Abstract Title:

Neuroprotective signaling and the aging brain: take away my food and let me run.

Abstract Source:

Brain Res. 2000 Dec 15;886(1-2):47-53. PMID: 11119686

Abstract Author(s):

M P Mattson

Article Affiliation:

Laboratory of Neurosciences, National Institute on Aging Gerontology Research Center, 5600 Nathan Shock Drive, 21224-6825, Baltimore, MD, USA. [email protected]
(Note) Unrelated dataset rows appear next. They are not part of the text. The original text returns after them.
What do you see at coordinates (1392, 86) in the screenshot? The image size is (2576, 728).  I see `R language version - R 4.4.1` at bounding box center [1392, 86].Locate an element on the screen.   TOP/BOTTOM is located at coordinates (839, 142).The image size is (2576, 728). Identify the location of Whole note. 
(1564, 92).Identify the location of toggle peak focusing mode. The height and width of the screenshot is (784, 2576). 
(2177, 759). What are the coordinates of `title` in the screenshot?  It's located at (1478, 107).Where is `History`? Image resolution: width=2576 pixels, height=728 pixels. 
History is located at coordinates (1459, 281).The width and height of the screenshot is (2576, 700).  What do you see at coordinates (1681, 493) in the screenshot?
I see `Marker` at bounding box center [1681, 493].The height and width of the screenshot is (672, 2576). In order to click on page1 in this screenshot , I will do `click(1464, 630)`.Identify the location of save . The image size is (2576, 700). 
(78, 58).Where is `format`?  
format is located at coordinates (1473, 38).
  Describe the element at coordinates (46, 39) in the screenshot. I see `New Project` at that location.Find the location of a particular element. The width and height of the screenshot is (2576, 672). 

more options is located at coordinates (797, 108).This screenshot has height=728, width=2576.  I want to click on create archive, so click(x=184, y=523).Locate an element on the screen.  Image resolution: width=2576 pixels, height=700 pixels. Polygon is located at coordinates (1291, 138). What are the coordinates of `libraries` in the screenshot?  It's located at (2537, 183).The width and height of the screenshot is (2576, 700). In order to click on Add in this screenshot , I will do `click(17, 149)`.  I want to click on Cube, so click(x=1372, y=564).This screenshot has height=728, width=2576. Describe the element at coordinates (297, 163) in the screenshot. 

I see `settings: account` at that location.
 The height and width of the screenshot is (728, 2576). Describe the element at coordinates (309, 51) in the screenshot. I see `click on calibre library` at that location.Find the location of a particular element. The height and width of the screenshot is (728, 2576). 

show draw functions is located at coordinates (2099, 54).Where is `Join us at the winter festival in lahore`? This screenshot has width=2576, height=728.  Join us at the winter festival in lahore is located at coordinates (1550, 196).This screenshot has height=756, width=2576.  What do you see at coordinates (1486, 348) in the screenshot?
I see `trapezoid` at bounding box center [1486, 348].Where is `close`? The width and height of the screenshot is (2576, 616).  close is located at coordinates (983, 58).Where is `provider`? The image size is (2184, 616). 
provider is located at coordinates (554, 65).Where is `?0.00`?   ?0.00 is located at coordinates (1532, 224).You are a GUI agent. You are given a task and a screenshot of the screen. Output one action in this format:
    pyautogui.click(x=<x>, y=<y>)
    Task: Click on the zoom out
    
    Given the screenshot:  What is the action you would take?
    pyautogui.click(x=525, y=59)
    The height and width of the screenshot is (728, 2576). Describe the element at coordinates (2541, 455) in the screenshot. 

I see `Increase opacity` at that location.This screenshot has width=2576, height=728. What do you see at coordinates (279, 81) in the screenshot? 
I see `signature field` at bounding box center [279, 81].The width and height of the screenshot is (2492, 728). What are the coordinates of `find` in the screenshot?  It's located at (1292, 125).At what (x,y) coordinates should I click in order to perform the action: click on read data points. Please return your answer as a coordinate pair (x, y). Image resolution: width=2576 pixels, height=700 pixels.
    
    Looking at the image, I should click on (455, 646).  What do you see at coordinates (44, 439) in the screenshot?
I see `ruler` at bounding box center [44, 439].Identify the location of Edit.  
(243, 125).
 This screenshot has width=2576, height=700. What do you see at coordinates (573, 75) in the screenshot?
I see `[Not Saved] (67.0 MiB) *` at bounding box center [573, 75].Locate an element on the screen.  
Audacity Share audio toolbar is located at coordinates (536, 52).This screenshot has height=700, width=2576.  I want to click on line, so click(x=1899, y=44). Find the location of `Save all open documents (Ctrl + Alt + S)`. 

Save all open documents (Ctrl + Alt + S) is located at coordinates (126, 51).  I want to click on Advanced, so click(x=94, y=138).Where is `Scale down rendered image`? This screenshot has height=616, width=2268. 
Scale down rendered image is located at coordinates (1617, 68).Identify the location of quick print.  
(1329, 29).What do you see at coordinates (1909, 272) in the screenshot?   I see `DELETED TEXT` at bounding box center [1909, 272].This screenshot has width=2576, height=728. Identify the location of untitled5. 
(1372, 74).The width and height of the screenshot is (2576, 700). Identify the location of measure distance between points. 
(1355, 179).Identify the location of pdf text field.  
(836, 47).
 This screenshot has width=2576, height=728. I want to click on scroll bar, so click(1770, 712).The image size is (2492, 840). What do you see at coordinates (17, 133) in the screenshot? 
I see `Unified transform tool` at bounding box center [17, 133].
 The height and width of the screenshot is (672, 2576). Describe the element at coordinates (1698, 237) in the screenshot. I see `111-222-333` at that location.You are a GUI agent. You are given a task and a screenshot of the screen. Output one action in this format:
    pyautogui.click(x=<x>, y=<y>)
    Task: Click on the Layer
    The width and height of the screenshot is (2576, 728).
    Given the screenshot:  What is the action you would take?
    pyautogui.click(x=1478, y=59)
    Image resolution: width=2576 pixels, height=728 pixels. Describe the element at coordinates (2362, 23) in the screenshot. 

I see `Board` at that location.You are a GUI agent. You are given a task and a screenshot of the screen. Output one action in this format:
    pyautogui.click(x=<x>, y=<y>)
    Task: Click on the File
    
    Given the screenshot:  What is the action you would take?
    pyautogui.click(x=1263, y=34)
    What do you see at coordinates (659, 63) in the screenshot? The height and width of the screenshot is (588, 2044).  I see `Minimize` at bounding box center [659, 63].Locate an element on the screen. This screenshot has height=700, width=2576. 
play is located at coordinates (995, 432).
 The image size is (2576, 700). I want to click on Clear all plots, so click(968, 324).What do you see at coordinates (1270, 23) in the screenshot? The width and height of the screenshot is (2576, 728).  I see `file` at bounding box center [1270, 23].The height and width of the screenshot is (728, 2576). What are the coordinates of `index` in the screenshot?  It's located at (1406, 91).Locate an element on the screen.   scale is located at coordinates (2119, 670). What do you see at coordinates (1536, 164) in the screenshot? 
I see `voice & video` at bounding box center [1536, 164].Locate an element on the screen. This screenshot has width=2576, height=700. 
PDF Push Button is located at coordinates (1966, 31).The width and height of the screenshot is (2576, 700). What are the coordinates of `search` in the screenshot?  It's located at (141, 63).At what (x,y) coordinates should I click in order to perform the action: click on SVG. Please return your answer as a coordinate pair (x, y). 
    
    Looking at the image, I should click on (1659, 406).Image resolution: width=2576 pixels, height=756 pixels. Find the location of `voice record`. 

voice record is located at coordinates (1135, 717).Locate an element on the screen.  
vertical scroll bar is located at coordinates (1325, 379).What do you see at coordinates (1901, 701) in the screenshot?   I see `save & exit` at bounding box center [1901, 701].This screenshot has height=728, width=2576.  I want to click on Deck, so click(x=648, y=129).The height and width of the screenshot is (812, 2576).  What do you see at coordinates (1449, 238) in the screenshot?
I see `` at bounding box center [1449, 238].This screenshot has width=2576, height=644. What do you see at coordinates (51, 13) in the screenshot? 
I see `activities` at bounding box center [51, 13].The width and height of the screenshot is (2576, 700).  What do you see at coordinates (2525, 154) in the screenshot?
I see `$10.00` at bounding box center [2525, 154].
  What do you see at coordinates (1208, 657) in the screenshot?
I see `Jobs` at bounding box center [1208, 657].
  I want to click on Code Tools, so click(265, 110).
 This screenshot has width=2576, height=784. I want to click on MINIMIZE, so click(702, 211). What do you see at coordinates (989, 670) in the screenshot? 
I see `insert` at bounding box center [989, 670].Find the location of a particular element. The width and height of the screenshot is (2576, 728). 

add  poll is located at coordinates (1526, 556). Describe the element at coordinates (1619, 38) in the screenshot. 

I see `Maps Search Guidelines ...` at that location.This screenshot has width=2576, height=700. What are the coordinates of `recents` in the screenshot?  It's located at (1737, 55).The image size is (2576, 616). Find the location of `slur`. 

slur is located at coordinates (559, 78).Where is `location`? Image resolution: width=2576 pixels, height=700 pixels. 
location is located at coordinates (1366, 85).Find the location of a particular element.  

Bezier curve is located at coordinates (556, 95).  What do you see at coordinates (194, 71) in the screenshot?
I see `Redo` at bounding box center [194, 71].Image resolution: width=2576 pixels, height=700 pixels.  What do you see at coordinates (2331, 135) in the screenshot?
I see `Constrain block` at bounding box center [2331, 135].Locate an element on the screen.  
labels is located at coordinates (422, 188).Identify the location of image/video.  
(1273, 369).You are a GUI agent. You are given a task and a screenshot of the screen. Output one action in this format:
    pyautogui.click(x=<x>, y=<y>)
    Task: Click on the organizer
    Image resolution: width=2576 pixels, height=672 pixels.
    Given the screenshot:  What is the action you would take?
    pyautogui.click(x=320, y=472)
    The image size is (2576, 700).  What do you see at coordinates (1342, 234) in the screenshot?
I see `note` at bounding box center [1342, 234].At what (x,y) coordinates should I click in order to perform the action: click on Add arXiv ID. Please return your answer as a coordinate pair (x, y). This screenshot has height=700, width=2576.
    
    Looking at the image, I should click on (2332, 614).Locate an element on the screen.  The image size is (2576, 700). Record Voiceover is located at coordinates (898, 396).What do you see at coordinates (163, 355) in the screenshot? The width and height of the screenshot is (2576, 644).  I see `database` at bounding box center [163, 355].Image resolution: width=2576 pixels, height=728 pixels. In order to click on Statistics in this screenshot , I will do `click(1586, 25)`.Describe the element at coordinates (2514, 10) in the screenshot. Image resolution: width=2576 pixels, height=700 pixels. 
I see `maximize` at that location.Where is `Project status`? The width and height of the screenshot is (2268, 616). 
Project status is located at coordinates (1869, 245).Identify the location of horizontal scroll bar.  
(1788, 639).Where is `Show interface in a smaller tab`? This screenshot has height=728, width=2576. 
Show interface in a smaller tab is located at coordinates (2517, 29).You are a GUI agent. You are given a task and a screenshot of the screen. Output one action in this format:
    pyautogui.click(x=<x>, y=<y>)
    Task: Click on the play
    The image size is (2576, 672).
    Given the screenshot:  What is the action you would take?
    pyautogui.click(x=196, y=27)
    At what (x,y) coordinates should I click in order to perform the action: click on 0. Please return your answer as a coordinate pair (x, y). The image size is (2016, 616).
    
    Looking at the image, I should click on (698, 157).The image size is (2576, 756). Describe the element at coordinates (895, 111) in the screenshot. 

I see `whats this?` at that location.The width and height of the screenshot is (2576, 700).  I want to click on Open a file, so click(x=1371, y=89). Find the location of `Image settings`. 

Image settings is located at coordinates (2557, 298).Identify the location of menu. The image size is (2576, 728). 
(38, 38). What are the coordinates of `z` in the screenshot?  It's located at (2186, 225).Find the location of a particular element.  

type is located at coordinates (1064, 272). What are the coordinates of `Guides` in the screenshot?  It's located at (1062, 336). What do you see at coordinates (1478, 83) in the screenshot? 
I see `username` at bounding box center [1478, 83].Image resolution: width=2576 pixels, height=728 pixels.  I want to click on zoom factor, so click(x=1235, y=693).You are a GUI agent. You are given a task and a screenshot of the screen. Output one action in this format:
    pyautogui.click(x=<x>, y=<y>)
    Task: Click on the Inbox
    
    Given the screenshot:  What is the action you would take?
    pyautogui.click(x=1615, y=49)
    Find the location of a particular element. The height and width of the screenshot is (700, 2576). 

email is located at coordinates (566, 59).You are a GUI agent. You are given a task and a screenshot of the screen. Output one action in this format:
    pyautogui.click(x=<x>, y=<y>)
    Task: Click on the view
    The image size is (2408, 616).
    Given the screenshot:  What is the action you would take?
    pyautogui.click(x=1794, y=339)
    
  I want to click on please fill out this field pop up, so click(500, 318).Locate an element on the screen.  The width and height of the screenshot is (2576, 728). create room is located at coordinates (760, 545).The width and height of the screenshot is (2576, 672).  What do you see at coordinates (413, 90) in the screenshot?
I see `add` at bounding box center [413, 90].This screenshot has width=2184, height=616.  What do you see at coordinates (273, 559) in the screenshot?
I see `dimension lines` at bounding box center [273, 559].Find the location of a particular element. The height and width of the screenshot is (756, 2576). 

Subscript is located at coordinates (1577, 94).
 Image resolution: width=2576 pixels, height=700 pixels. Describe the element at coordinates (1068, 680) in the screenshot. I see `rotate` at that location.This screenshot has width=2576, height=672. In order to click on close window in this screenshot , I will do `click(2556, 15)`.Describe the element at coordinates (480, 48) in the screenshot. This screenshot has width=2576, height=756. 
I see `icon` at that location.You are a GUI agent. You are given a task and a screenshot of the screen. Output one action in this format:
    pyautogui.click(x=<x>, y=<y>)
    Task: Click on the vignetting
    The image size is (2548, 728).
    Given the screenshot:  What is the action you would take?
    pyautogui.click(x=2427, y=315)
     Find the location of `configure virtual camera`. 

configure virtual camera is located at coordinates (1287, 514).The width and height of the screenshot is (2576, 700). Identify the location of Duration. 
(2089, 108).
It is remarkable that neurons are able to survive and function for a century or more in many persons that age successfully. A better understanding of the molecular signaling mechanisms that permit such cell survival and synaptic plasticity may therefore lead to the development of new preventative and therapeutic strategies for age-related neurodegenerative disorders. We all know that overeating and lack of exercise are risk factors for many different age-related diseases including cardiovascular disease, diabetes and cancers. Our recent studies have shown that dietary restriction (reduced calorie intake) can increase the resistance of neurons in the brain to dysfunction and death in experimental models of Alzheimer's disease, Parkinson's disease, Huntington's disease and stroke. The mechanism underlying the beneficial effects of dietary restriction involves stimulation of the expression of 'stress proteins' and neurotrophic factors. The neurotrophic factors induced by dietary restriction may protect neurons by inducing the production of proteins that suppress oxyradical production, stabilize cellular calcium homeostasis and inhibit apoptotic biochemical cascades. Interestingly, dietary restriction also increases numbers of newly-generated neural cells in the adult brain suggesting that this dietary manipulation can increase the brain's capacity for plasticity and self-repair. Work in other laboratories suggests that physical and intellectual activity can similarly increase neurotrophic factor production and neurogenesis. Collectively, the available data suggest the that dietary restriction, and physical and mental activity, may reduce both the incidence and severity of neurodegenerative disorders in humans. A better understanding of the cellular and molecular mechanisms underlying these effects of diet and behavior on the brain is also leading to novel therapeutic agents that mimick the beneficial effects of dietary restriction and exercise.